課題一覧:
**1.** 和琴半島散策の文章を「しかもお湯に手を入れてみると」から始まり「かで別の鳴声が聞こえて来た。」で終わる範囲で、「森林浴」を「ハイキング」に置き換えて書き直しなさい。
**2.** 和琴半島散策の文章が途切れたところから、その続きを書きなさい。

本文抜粋:

------------------------------------------------------------

確かにこの辺りは、温泉宿が沢山点在しており、ここに来る途中に「川湯温泉街」がある位だからあってもおかしくない。

でも、この木枠は確かに天然の露天風呂になるが、こんな観光客が居る中で入るのは豪快な人じゃないと入れないよ。

 

 

午前10時

屈斜路湖に飛び出した小さな和琴半島に到着。

駐車場から歩いて行くと和琴半島の散策コース入り口に到着。

この場所でどうしても気なる事がある。

車もここまで入って停められるが、その脇に露天風呂がある。

しかも、丁寧に脱衣所まで設置されており、いつでも入浴可能なんだけど、、、、、こんな人目に付く所で入る勇気は私にはありません。

しかもお湯に手を入れてみると見事にぬるいし、なんか緑色のコケまで生えていて凄いワイルドな感じ、ここも豪快な人じゃないと入れないな!

さて和琴半島の先端まで行けるらしいが、全長約2.5キロと書かれている。

どうせ今日はこの一体を見て周るだけだから、ここで少し森林浴でもしながら1時間歩いてみよう!

入り口と書かれた方から入って行くと見事に森の中を歩いている感じ、すぐ左には屈斜路湖の湖面が見える。

そんな中トコトコ歩いていると、一人だけで歩いて事に気づいた。

ちょっと足を止めて居ると、風に揺られた木々の音と鳥のさえずり以外は一切の無となっている。

「何だかこんな感じは久々」だと思いつつ、しばらく自然の鑑賞を聞いていた。すると何処かで別の鳴声が聞こえて来た。

「あれ?」と思い耳を澄ませると、何処かで聞いた事のある鳴声だった。確かこれは、、、、危険危惧に指定されているアカゲラではないくゎ〜!(変な知識があります)

 

見るのは初めてです。

トボトボ歩いて行くと湖面の見える場所に出ると、一部分だけ草の生えない地面があり、そこだけコオロギが沢山いた。

どうやらここだけ地熱で暖められているらしい。

以前に地熱が噴出していた穴を見る事が出来る。

さらに進むと和琴半島の先端に出る。和琴半島は元々火山が噴火して冷えて島になっており、湖面を見ると噴気が立ち昇っているのが目で見て分かる。

江戸時代にここを訪れた人が夜でも昼間の様に明るかったと記されている位に昔は地獄みたいと「オワッコツ地獄」が名づけられた。

オワッコツ地獄を後にして駐車場に戻る道を歩いて行くと、小屋があったので不思議に思い近づくと、小屋の横から湯気が立ち昇っていてここでも温泉が沸いている。

どうやらこの小屋は入浴温泉らしい、誰も居ない事を確認して中に入るとちゃんとした作りで風呂があった。

試しに手を入れてみると「熱い!」思わず手を引っ込めた。

どうやら湖の水で埋めないと入れないらしい。

何も知らないで入ったら裸のまま水をくみに行かないければならない。

「入りたいな〜」と思うけど手ぶらで来たから、今回は諦める事にした。

------------------------------------------------------------

提示データ:
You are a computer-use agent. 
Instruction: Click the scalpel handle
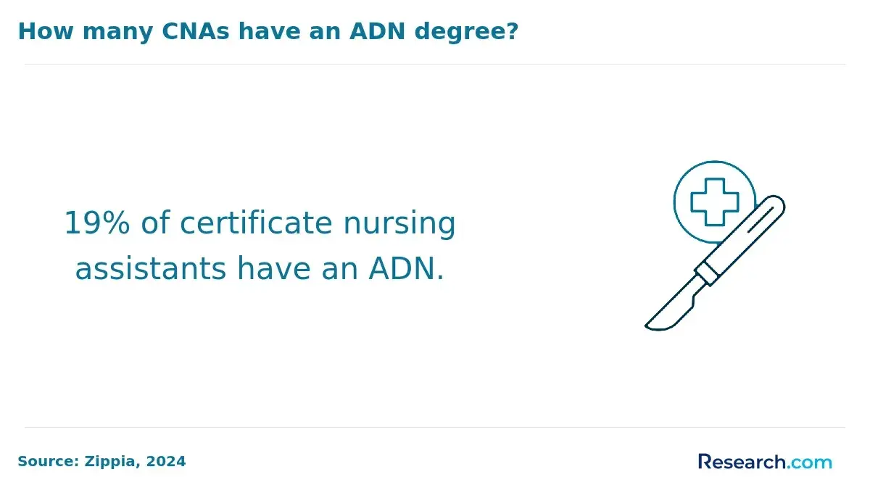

------------------------------------------------------------

各課題の回答:
**1.**
しかもお湯に手を入れてみると見事にぬるいし、なんか緑色のコケまで生えていて凄いワイルドな感じ、ここも豪快な人じゃないと入れないな!

さて和琴半島の先端まで行けるらしいが、全長約2.5キロと書かれている。

どうせ今日はこの一体を見て周るだけだから、ここで少しハイキングでもしながら1時間歩いてみよう!

入り口と書かれた方から入って行くと見事に森の中を歩いている感じ、すぐ左には屈斜路湖の湖面が見える。

そんな中トコトコ歩いていると、一人だけで歩いて事に気づいた。

ちょっと足を止めて居ると、風に揺られた木々の音と鳥のさえずり以外は一切の無となっている。

「何だかこんな感じは久々」だと思いつつ、しばらく自然の鑑賞を聞いていた。すると何処かで別の鳴声が聞こえて来た。

**2.**
「でも夜中とかに入りに来たら星空を見ながら入る事が出来る」と考えたけど、真っ暗な道を一人で来るのは勘弁と思った。

和琴半島を一周し終えて、駐車場まで歩いて行きながら湖面を見ているとやはり釣りの衝動に駆られてしまう。

が!この屈斜路湖は湖底噴火で酸化しているから魚はほとんど居ないらしい。

駐車場に戻り、次は美幌峠と向かった。

 

午前11時30分

和琴半島から国道243号線で山裾を上って行くと美幌峠に到着する。

ここは目の前に屈斜路湖の風景を一望出来る景観地だ。

車から出ると流石に山の上だけあって肌寒い、防寒体勢で展望台の方まで10分位の階段を登って行くと、青く澄んだ屈斜路湖が目の前に広がっていて、その先には硫黄山も眺める事が出来る。

寒さで長居出来ないのでここで切り上げる事にした。

何だかバタバタした1日になりそうだけど、ここからは一気にマリモで有名な「阿寒湖」へと向かう為、来た道を摩周方面へと戻り、国道241号線を西へと走り始めた。

 

 

午後2時

国道241号線を走っていたら、道路工事をやっていて時間をかなりロスしてしまった。

とにもかくにもようやく阿寒湖に到着。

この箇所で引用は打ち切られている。